My name is Zach Perry and I’ll be studying abroad in Konstanz, Germany during Spring of 2016. I am a Junior at the University of Richmond with a Philosophy Major and a German Studies Minor and a personal concentration on Ethics. I also have background with music being a part of Schola Cantorum (Chamber) and Chouer du Roi (a capella) as well as involvement within the Debate and Forensics team, SCOPE (Queer Student Organization), UR Voices, and several other smaller cultural and social justice initiatives on campus. I also enjoy playing badminton with my “copious amounts of free time”. I’m originally from Minnesota but have lived in Chesterfield, Virginia right outside of Richmond for the majority of my life.

This is a log of where the next chapter of my story begins.

Why Germany?


With rich cultural history, personal significance, and a prime example of being an environmental leader, Germany seemed like the perfect place for me to study. The location I will be going is in the Southwestern portion of Germany on the aptly named Lake Konstanz. My primary focus of inquiry will be the public’s relationship with the lake as a whole in addition to the relationship it has with the other users of the Rhine in which the lake flows out into. This will include tourism, energy, food, commerce, and transportation.

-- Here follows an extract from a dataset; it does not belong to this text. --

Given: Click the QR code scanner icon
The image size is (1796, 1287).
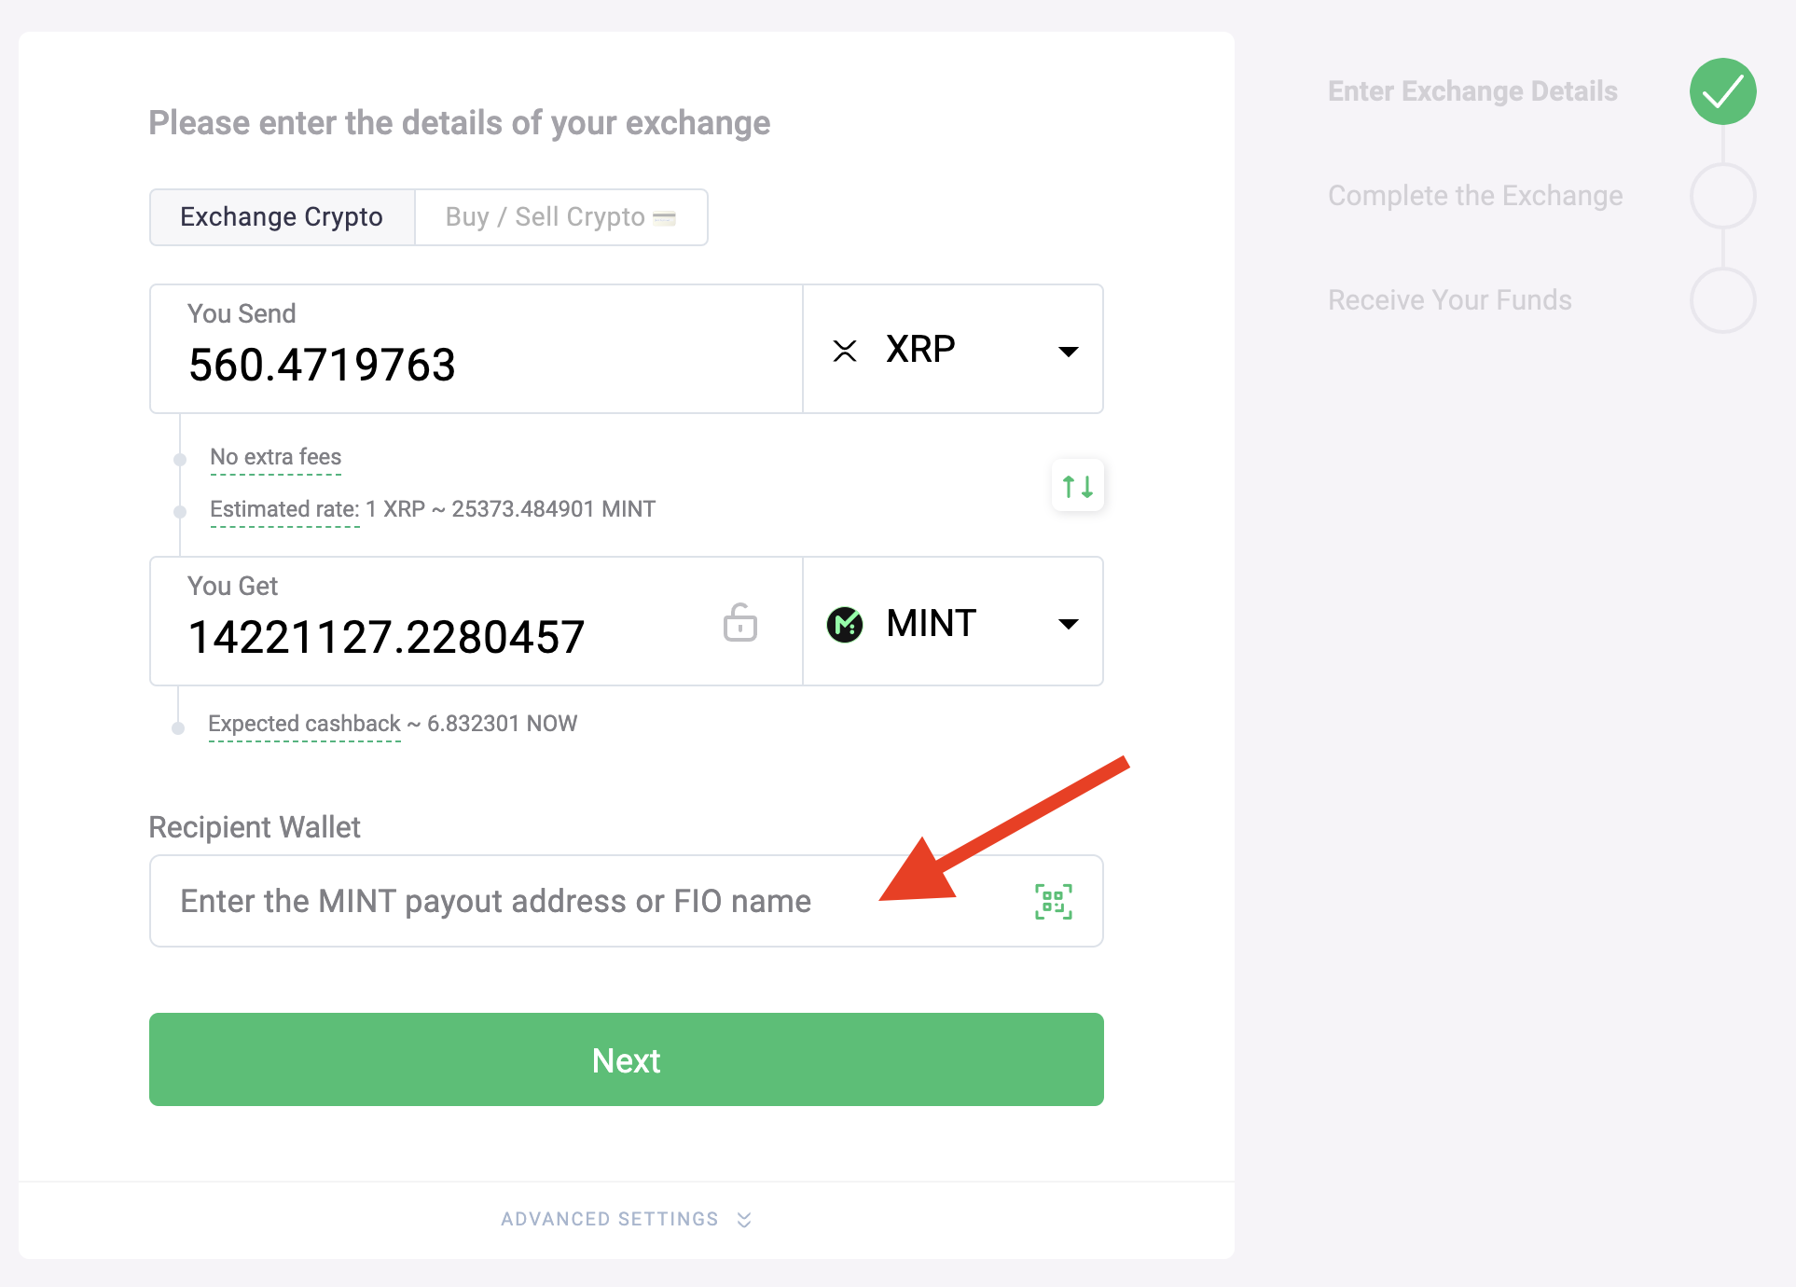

I hope to travel around the area to also gain input from the surrounding areas in Switzerland, France, and Austria as the water systems are so closely interconnected due to Konstanz’s central location. Overall, the goal of my project will reflect on how Konstanz’s utilization of the water systems surrounding it is greatly incorporated into the community around it instead of merely being an aesthetic aspect to the culture much like that of our lake.

Konstanz Lake

Germany also has an intricate relationship with the global energy scene. While they are an environmentally friendly country, Germany has a lot of influence within the coal industry due to their banking system. This leads to a lot of questions surrounding whether or not Germany is legitimate in its aims to promote a more green world market. Not only this, several human rights violations have been brought to attention with Germany’s name associated with it yet information has yet to properly surface in order to hold them accountable.

Community Engagement:

In addition to (hopefully) being involved with music and the international education office abroad, I hope to take an environmental ethics course that compliments my major and concentration. Regardless, I will be doing field work in order to evaluate my surrounds while doing research to understand how and why water is so crucial to the history of German (and, in effect, European) society. The field work will mostly constitute of interviewing people their experience and perspective of “water politics” within their own realm and then asking what their thoughts are about how other countries (namely the US, UK, China, Brazil, Australia and South Africa [trying to cover all of my bases here]) deal with their water and how we can aim to prevent a tremendous pitfall with the impending water and food crisis we have on our hands.

In addition to the more objective nature of how these different societies interact, I am also curious as to how the German people feel about the recent Paris attacks and large influx of Syrian refugees. I have done some research on the topic when applying to Konstanz but having the hands on experience and perspectives of the German people will enable me to properly gauge the severity of the situation within directly impacted areas. Since they do not have any direct service organizations there by the University, I’ll try to find ways to independently research how socialized care allows for a more progressive nation-state and ways to bridge gaps in more heterogeneous places.

Fun Tidbit:

It’s true! The German langue has some extremely bizarre words. Enjoy these links that describe just how strange the language (and people) can be.

24 Words That Are Better In German

8 Ridiculously Long German Words

18 Weird German Words

While I don’t think I’ll ever master the language, I’m hoping this experience allows me to immerse myself within the language and culture of a history my family has close ties with. I hope this blog will help to capture all of my experiences leading up to the journey, the experience itself, and the reflection when I come back.